Ich höre PARADISE LOST seit 1992, also seit „Shades of God“. Aufmerksam auf sie wurde ich durch das Platten-Cover von Dave McKean, einem britischen Illustrator und Jazz-Pianisten, der zu dieser Zeit zusammen mit Neil Gaiman hervorragende Comics unter dem Vertigo Label der DC-Comics veröffentlichte. Von einer „neuen britischen Invasion“ sprach man da in den Staaten, bezogen auf diese Ausnahmetalente von der Insel. Auf die Death- und Doom Metal-Bands dieser Tage traf diese Aussage ebenfalls zu. Ob das auf „Shades of God“ Doom Metal war, war mir zu diesem Zeitpunkt relativ schnurz – ich mochte die kraftvollen, düsteren Songs ebenso wie ich einige Jahre zuvor die der SISTERS OF MERCY mochte. Deren Einfluss war bei PARADISE LOST durchaus zu hören. Das ein Jahr zuvor veröffentlichte PL-Album hieß dementsprechend „Gothic“ und wurde zum Paten einer Crossover-Szene zwischen Wave und Metal, aus der gleichermaßen Klassiker wie Peinlichkeiten erwuchsen (und es immer noch tun).

Gesammeltes Material -
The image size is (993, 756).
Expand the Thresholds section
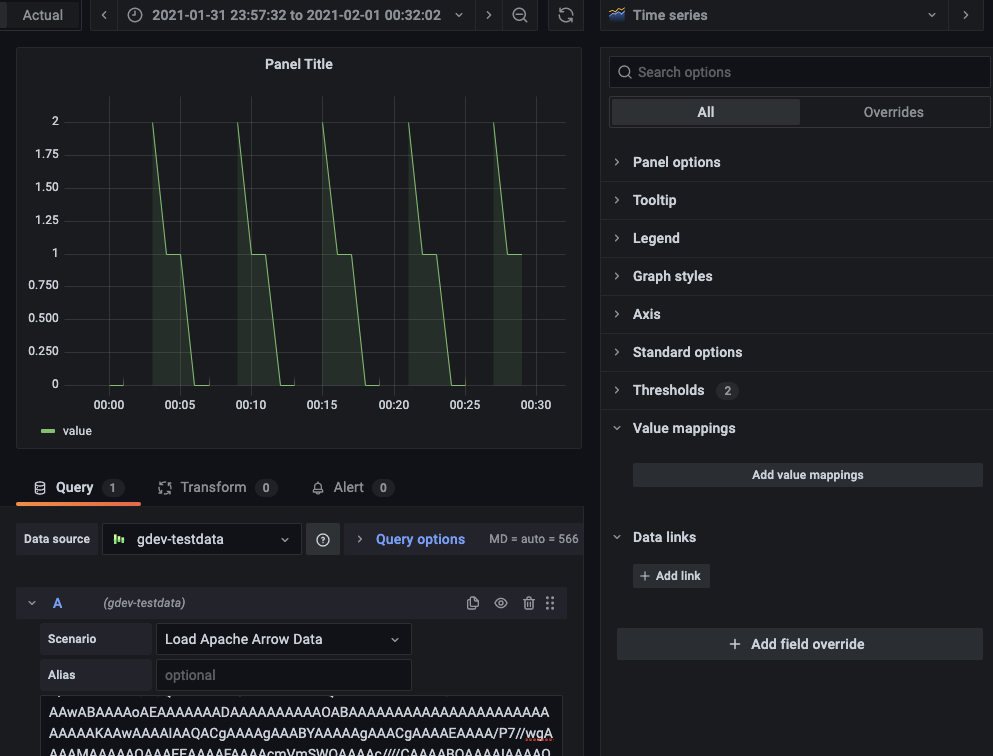(x=668, y=390)
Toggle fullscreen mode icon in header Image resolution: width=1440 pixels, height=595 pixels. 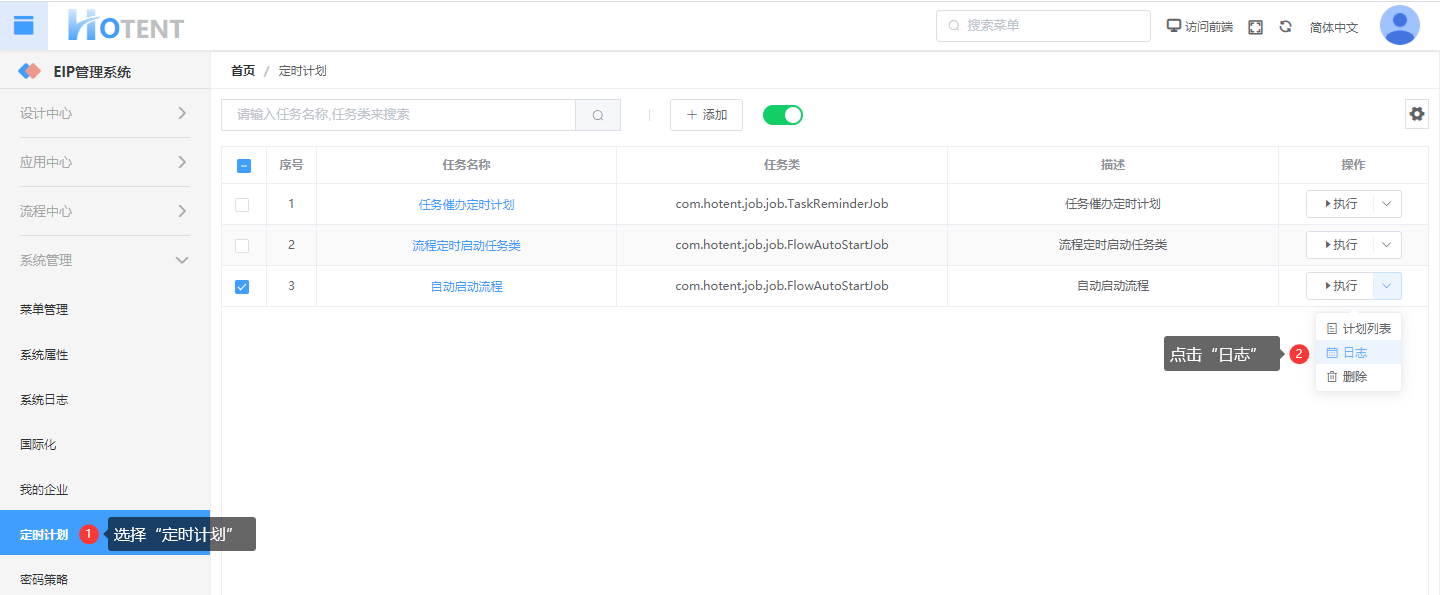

Aufgabe 1 -
Wer hat laut dem Text über Paradise Lost das Platten-Cover gestaltet, durch das die Band auffiel?
Aufgabe 2 -
Schreib den Text über Paradise Lost nach seinem letzten Satz weiter.
Die Liste steht für sich und gehört nicht zum Text.

Lösung 1 -
Dave McKean, ein britischer Illustrator und Jazz-Pianist.

Lösung 2 -
Der Schwenk zu Tracks, die so ähnlich von DEPECHE MODE geschrieben sein könnten (nachdem diese den reinen Synthie-Sound verließen und vermehrt zur Gitarre griffen), wurde von den Anhängern der sogenannten schwarzen Szene durchaus goutiert, von den Metal-Fans jedoch weit weniger. Dass die Live-Qualitäten PLs zudem durchaus schwankten und alte Fan-Faves wie „As I Die“ zwar gespielt wurden, jedoch mit solch einem Widerwillen, dass es besser gewesen wäre, es nicht zu tun, vergrätzte viele Wohlgesonnene.
Doch seit einigen Jahren veröffentlichen PARADISE LOST Tonträger, die auch den Freunden ihres Frühwerkes Spaß machen. Alle Scheiben seit „Faith Divides Us – Death Unites Us“ (2009) sind für mich sehr gut hörbar, die letzten beiden sogar extrem gut. Die Songs sind weniger käsig als die von mir ebenso geliebten aus der Schwarzkittelzeit, Synthies und Chöre spielen kaum eine Rolle mehr. Dafür findet man ziemlich frische Kompositionen, die man solch einer Institution nicht unbedingt zutrauen konnte. Doch würde sich das auch live bemerkbar machen? Ich sollte es später erfahren.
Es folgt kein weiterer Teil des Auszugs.